▶ **Records shown**:
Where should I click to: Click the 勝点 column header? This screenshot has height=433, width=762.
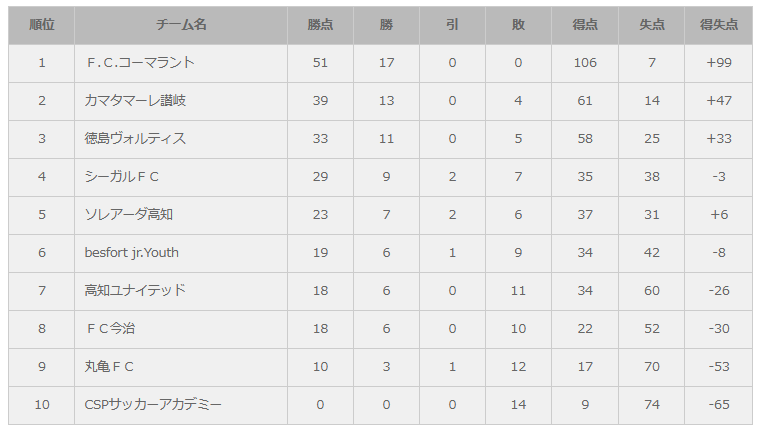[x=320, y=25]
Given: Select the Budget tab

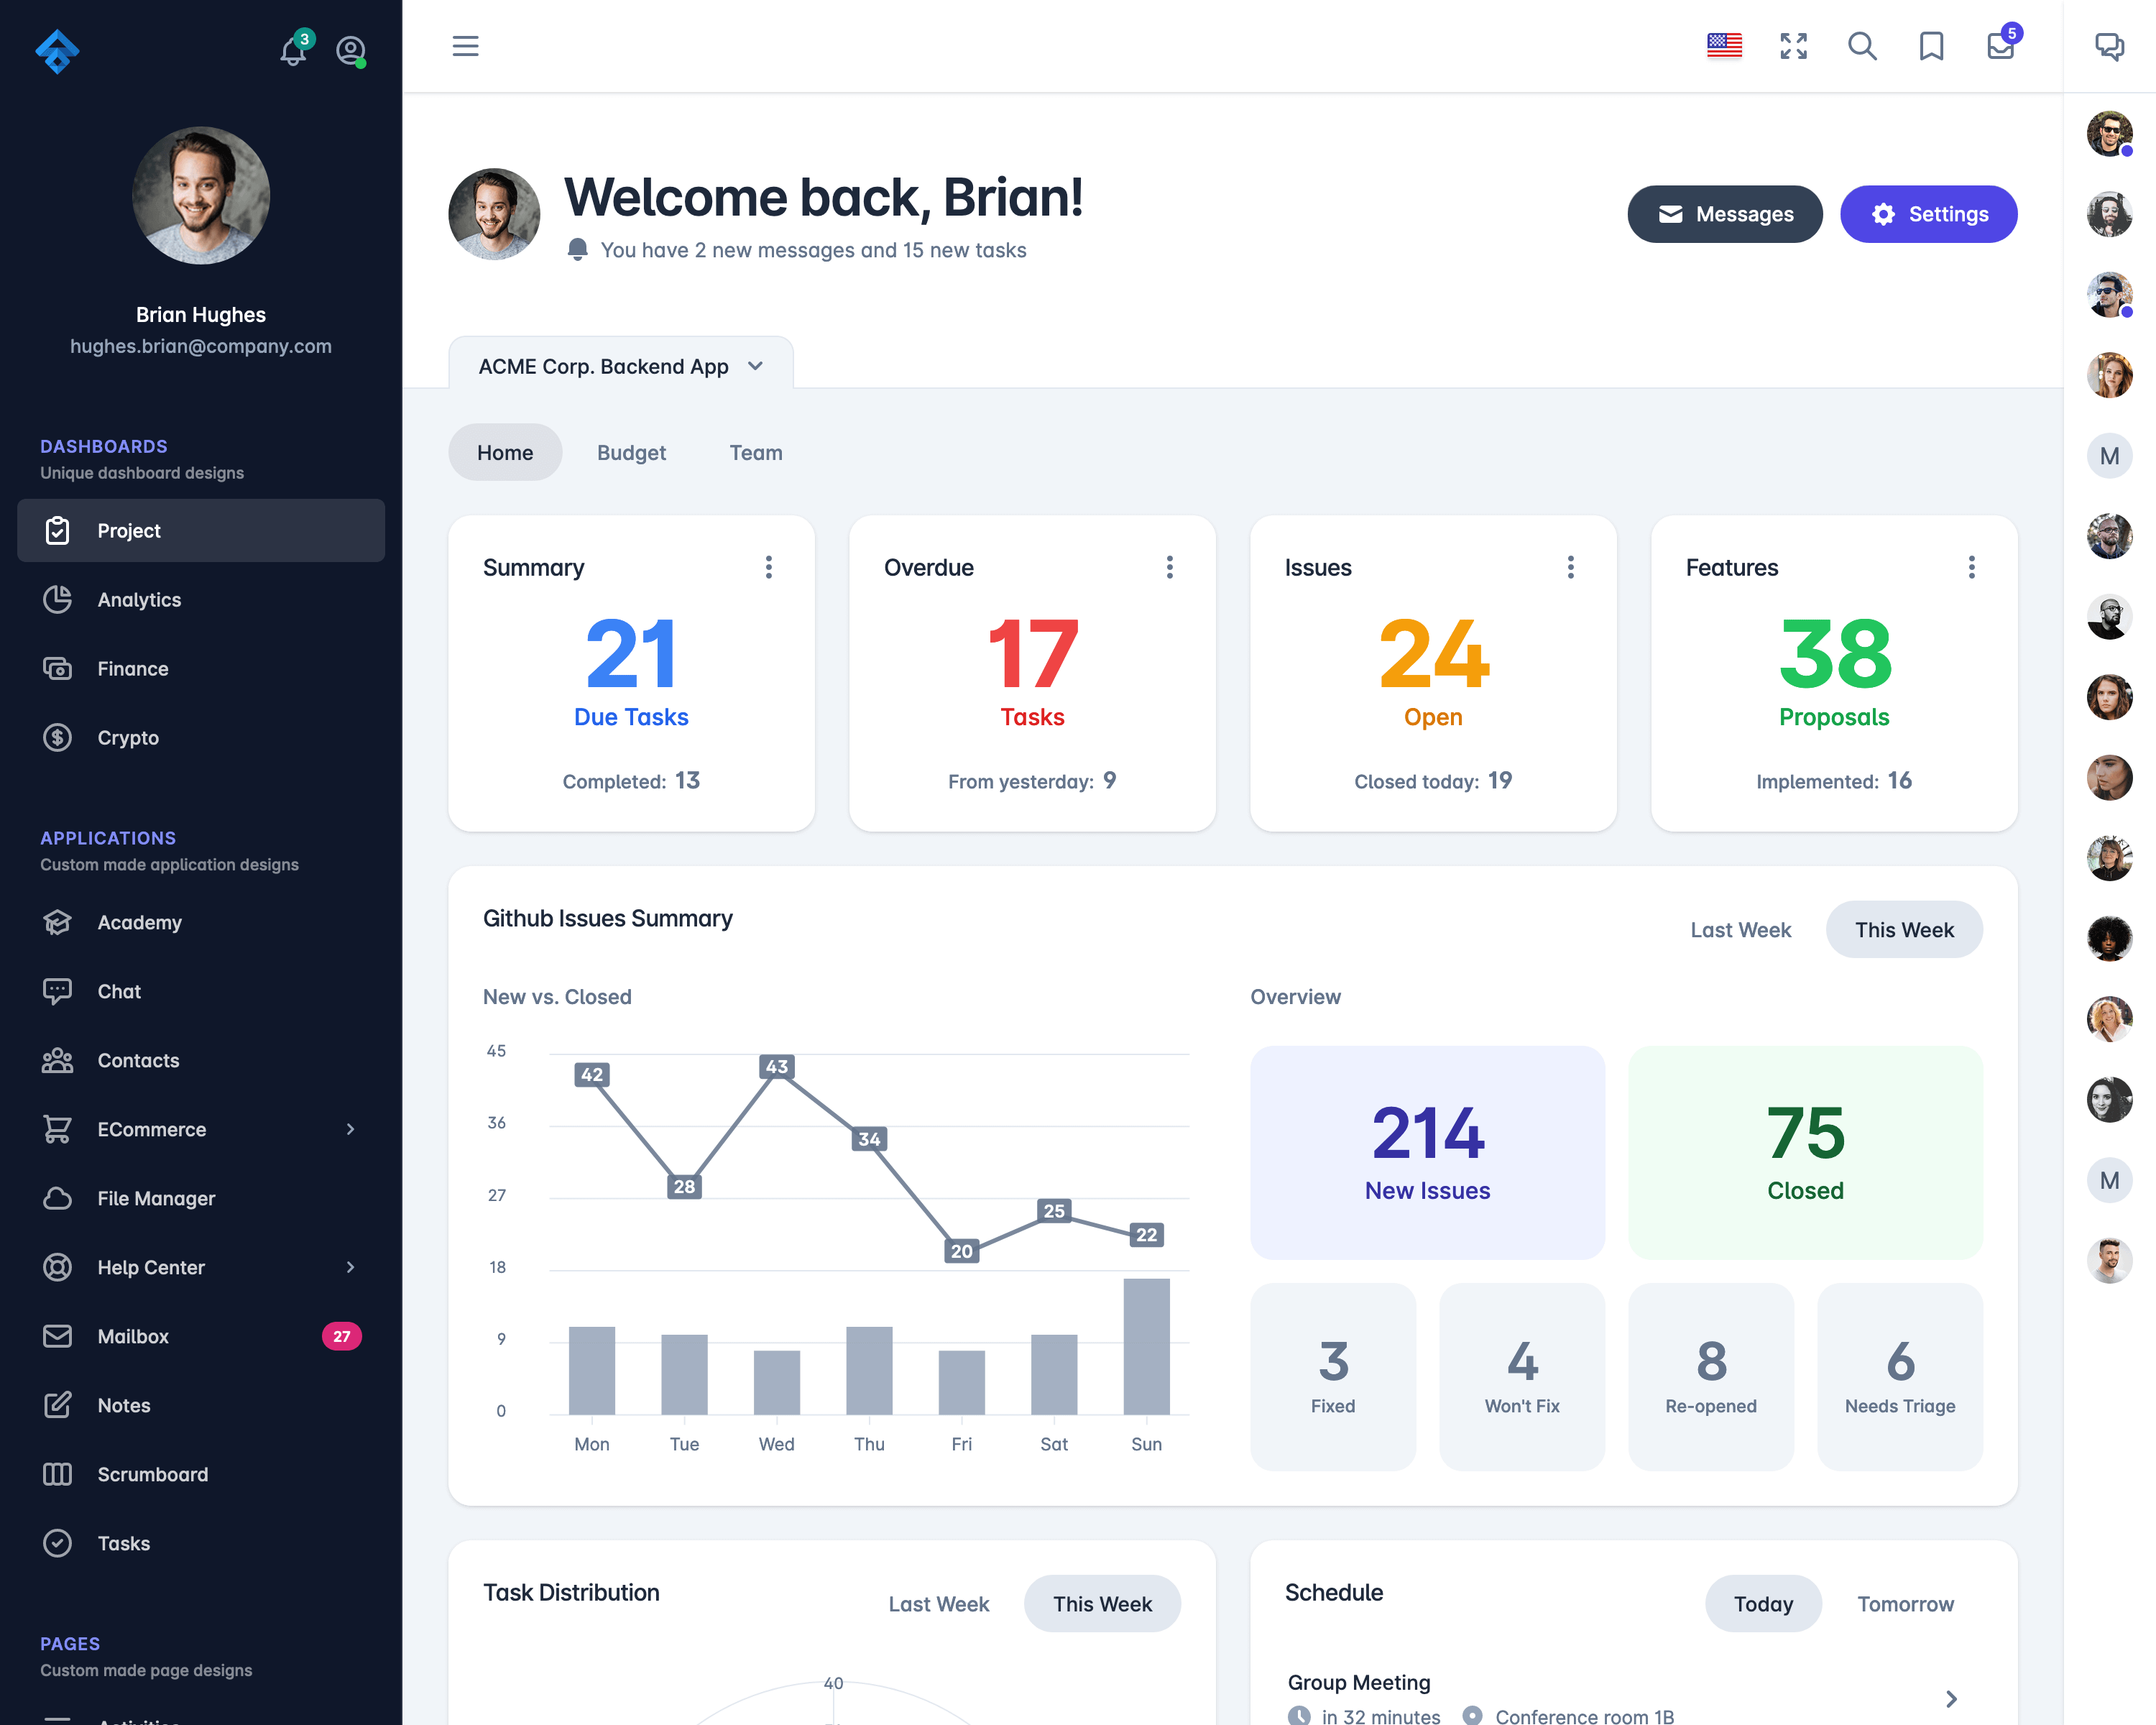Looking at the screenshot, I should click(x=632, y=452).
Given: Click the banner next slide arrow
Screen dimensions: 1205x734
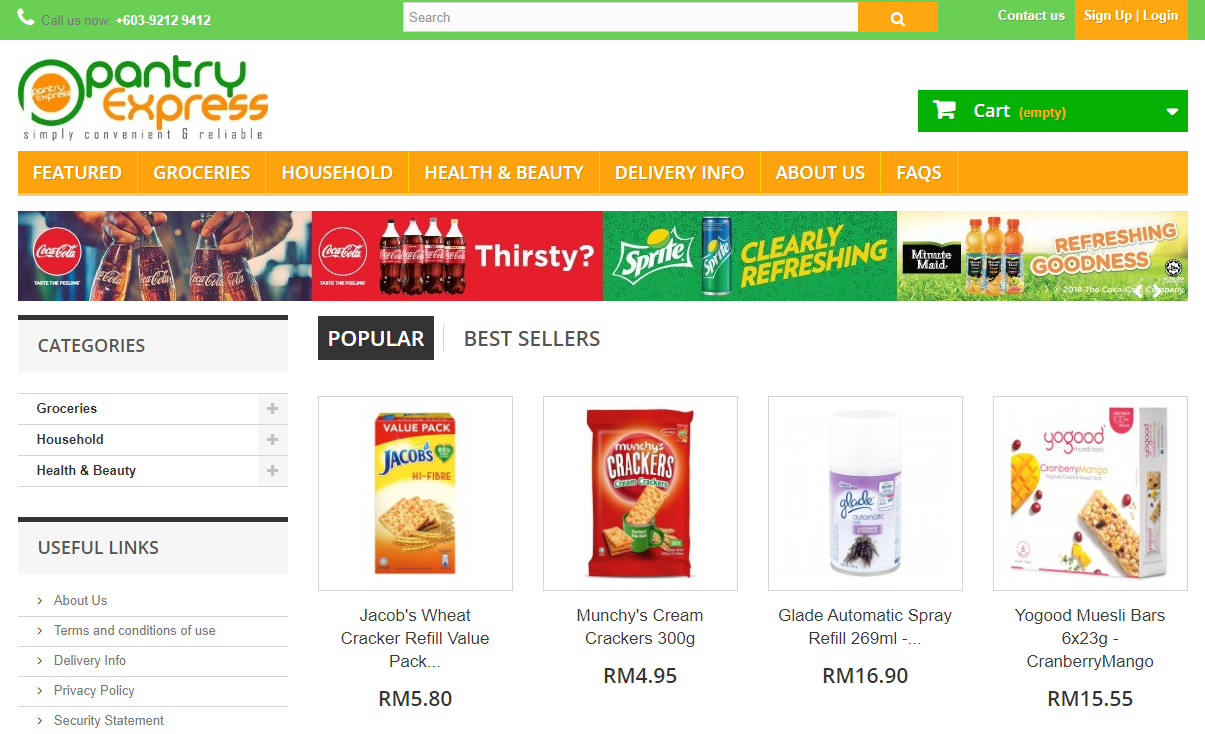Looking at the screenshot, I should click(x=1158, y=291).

▶ **Your instructions**: Images stay out; everything else in the records must be given again exactly.

▶ **Answer to this exercise**:
Where should I click to: Click the 勝点 column header? This screenshot has height=433, width=762.
[x=320, y=25]
Given: Select the Budget tab

Looking at the screenshot, I should click(x=632, y=452).
Given: Click the banner next slide arrow
Screen dimensions: 1205x734
Looking at the screenshot, I should click(x=1158, y=291).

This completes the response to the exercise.